● THE TASK: Using the records that appear below, write out exactly the lines from the one with "Cómo crear un concurso con" through the one with "Regresar al inicio (24, 2423)", keeping both end lines.

● LISTED ENTRIES:

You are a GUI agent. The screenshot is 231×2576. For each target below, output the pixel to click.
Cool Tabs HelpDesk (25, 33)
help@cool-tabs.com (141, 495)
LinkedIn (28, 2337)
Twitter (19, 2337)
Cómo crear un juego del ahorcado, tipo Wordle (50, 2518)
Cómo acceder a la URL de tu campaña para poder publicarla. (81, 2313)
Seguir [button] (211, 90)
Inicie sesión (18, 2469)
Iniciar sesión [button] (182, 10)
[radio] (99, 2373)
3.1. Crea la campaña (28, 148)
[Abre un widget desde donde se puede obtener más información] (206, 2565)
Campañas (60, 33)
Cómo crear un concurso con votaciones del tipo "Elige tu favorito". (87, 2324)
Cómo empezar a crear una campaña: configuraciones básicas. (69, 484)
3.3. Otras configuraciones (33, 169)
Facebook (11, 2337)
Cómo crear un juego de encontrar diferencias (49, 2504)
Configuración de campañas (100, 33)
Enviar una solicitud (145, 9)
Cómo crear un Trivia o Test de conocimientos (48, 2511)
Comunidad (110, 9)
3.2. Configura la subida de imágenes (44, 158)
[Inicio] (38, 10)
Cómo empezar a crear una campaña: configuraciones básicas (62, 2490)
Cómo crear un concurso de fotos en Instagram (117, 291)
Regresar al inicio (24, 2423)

...

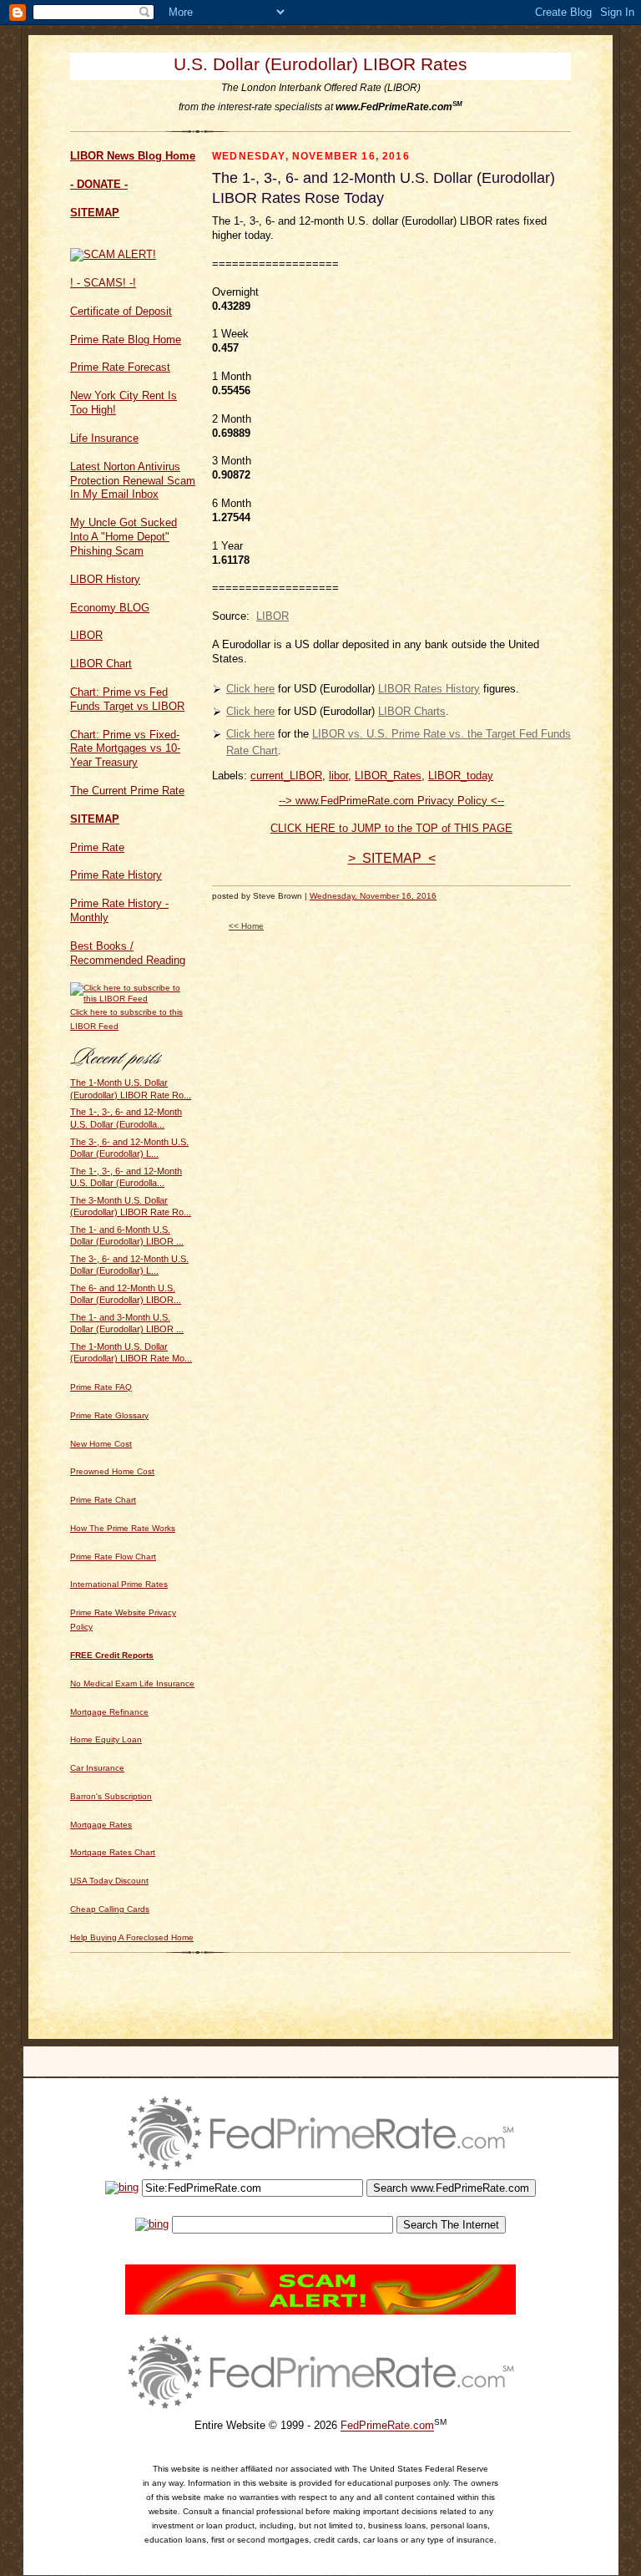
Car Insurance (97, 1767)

● ANSWER SECTION:
Cómo crear un concurso con votaciones del tipo "Elige tu favorito". (87, 2324)
Cómo empezar a crear una campaña: configuraciones básicas. (69, 484)
3.3. Otras configuraciones (33, 169)
Facebook (11, 2337)
Cómo crear un juego de encontrar diferencias (49, 2504)
Configuración de campañas (100, 33)
Enviar una solicitud (145, 9)
Cómo crear un Trivia o Test de conocimientos (48, 2511)
Comunidad (110, 9)
3.2. Configura la subida de imágenes (44, 158)
[Inicio] (38, 10)
Cómo empezar a crear una campaña: configuraciones básicas (62, 2490)
Cómo crear un concurso de fotos en Instagram (117, 291)
Regresar al inicio (24, 2423)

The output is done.